Soviet GRU spy (1891–1970)

Alexander Ulanovsky (1891–1970) was a Soviet resident spy.

==Biography==
===Early spy career===
In 1921, Ulanovsky was dispatched to Berlin as a spy for the Cheka. As he had only received vague orders, he requested the Soviet embassy provide him with clearer instructions. When the embassy sent a telegraph to Moscow, the Cheka responded that they did not know of Ulanovsky and instructed the embassy to consider him an agent provocateur. In 1927, Ulanovsky was sent to China as a union representative and met with many Chinese Communist Party (CCP) officials under his own name. In October 1929, Ulanovsky and Richard Sorge were sent to Berlin, where they made contact with Konstantin Basov. Ulanovsky was given a fake Czech passport and the pseudonym "Kirschner", under which he was to pose as a metal salesman on his way to China and offer his services as a representative to western business interests. His offer was taken up by the Schelder Consortium, a Dutch company seeking to circumvent the Treaty of Versailles so they could send German weapons to China. On the way to China, Ulanovsky got drunk with a group of British members of the Shanghai Municipal Police and told them of his scheme to sell German arms to the Chinese market, jeopardising his mission.

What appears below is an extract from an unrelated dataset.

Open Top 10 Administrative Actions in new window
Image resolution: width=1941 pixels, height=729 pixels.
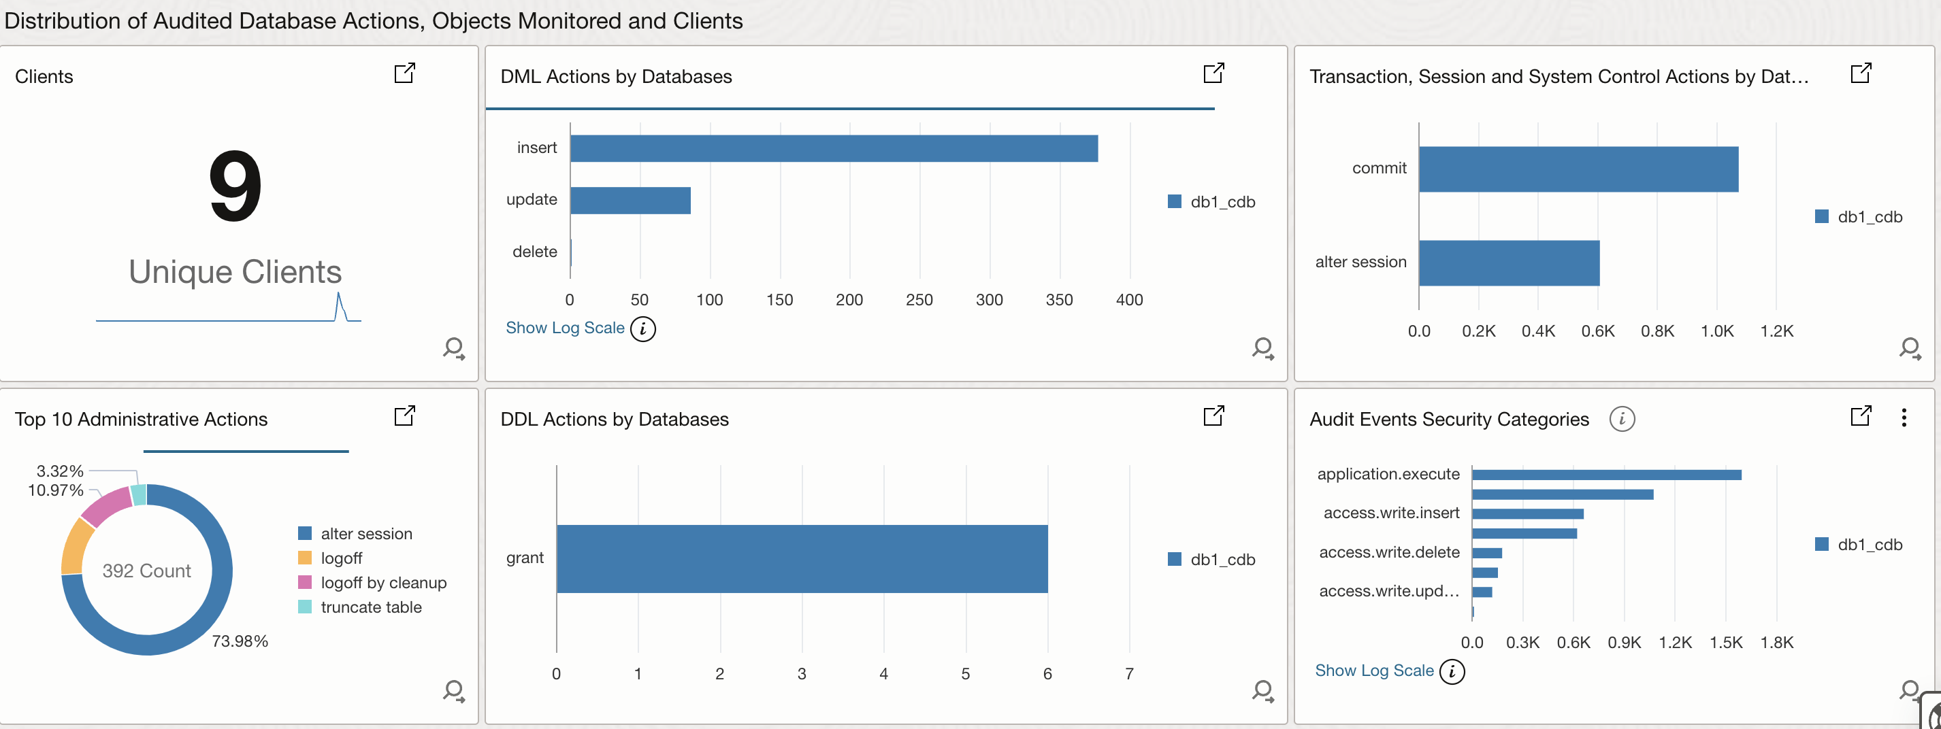point(405,416)
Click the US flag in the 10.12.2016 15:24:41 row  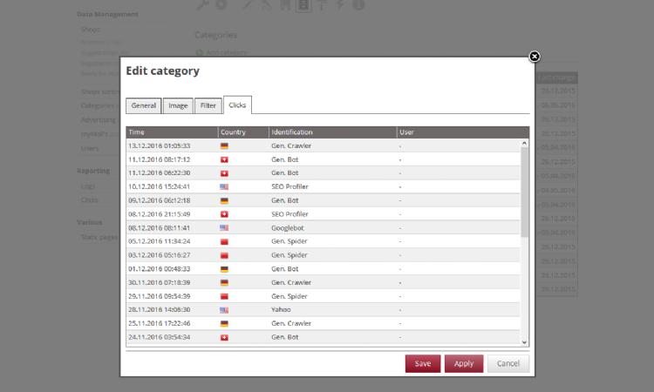[x=224, y=186]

===Activities in Shanghai===
Upon arriving in Shanghai in January 1930, Ulanovsky and Sorge made contact with Soviet agent Alexander Gurvich. Ulanovsky had been instructed to form an entirely new network of agents, as Gurvich's had been compromised, causing conflict between him and Gurvich, who had not been informed of the change in advance. After a fortnight in Shanghai, Ulanovsky reported that Sorge had managed to ingratiate himself in the German quarter of the Shanghai International Settlement and that they had discovered a conflict between Chiang Kai-Shek and the German colonisers, who opposed his nationalisation policies. Ulanovsky and Sorge also joined a local Christian youth organisation, but they were not able to discover anything through this. One night, Ulanovsky was recognised by a German businessman, who had attended one of his 1927 speeches where he had acted under his own name as a union representative. This forced him to avoid the German community and jeopardised his cover identity, effectively rendering him unable to act.

In the spring of 1930, Ulanovsky recruited the agent Rafail Kurgan, who managed to bribe a secretary in the Nationalist government to hand over information on audits of Chinese generals and contracts with western companies. Following this success, Kurgan asked Ulanovsky for more money and then disappeared with it for almost a month. On 12 June 1930, he returned to Ulanovsky and again asked him for money; as Kurgan knew Ulanovsky and his wife's real names and addresses, Ulanovsky handed the money over. He initially attempted to explain the lost money as Kurgan's gambling losses, but on 16 July 1930, he admitted to the Soviet bureau that he was being blackmailed. The following month, Kurgan again demanded money from Ulanovsky; he and his wife paid for a train ticket to Harbin and Kurgan again disappeared. Ulanovsky was later told by the Soviet double agent Evgeny Kozhevnikov that Kurgan had stayed in Shanghai and that he had been arrested for forgery. When Kozhevnikov requested money from Ulanovsky to help get Kurgan out of jail, Ulanovsky threw him out of his house. Realising that they could not remain under cover in Shanghai, Ulanovsky recommended Sorge replace him as head of the Shanghai bureau and, together with his wife, fled to Hong Kong by boat.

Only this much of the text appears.